Well at the time I was working in New Zealand (my background was in the department of development, working in law and other drug studies), and I was going on a trip with a friend to New York. We were there for three months and I was really keen to volunteer somewhere during our stay. We just so happened to be living in the same building as the project coordinator of a needle exchange program, the ‘Washington Heights Corner Project’. We got talking and she offered me a position at the clinic and it just really opened my eyes! Amunity day festivals, night festivals, certain nightclubs and dance parties; a big mixes of places all over the state of Victoria. We’re even at University orientation events now, which is absolutely amazing! Not only to have the Universities invite us along, but to have such open and engaged young minds coming to us for information is such a great thing! We want to train people so that they’re able to implement their safe practices at other events as well.
Why do you think feminism is important, both in the work that you do, for yourself, and in the world?
On different days I feel inequality more strongly. Certain health promotion practices, practices that promote well-being and harm reduction, I see them as almost matriarchal or more nurturing in a way. I see collaboration and pragmatism as feminine traits, and then I see more heavy-handed approaches as masculine. And so I find that certain models such as the police force are very masculine, and also very militaristic. I see it in certain situations when I feel like people have taken a sledgehammer to attack such a small problem, to try and fix it straight away. I find that a very masculine approach, so if I was looking at those practices through a feminist lens, I feel like you’ve got to balance that power out and that comes with equality.
What do you think one of the biggest obstacles facing women today is?
I think there needs to be this balance in community sectors in terms of equal gender roles. We need that gender balance at every level not just the top positions, of each sector of our community! For example in medical practices, the police forces, public government sectors, etc… The voices need to be spread about so that there’s an equal balance in the work force.
What is the biggest change you wish to see in the world?
If I could have something change in the world instantaneously, it would be that, for just one second, every life on this planet would be consumed by infinite self-love, and compassion.
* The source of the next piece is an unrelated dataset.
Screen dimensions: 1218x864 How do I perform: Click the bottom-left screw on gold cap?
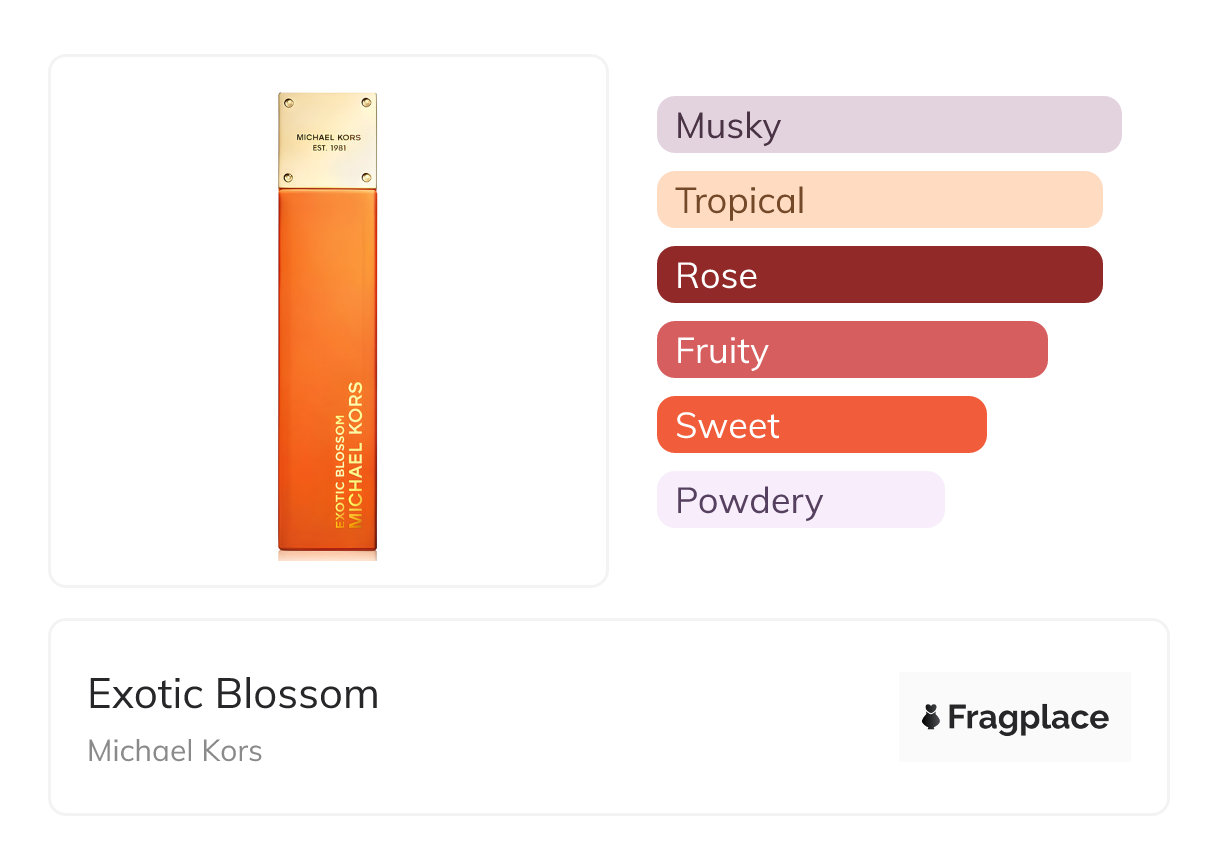tap(287, 178)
It’s the hippy catch phrase ‘all you need is love’ but truly, the power of positive affirmation is absolutely life changing! So yes I would wish for everyone to stop and to just feel great and loved.
Finally, what is the best piece of advice you have ever received?
I think simply the fact that we as people have the power to make progressive and positive changes in life, and I think sometimes we can forget that! And to never underestimate the value of such love and gratitude, when it comes to wanting to make these positive changes and impact the world.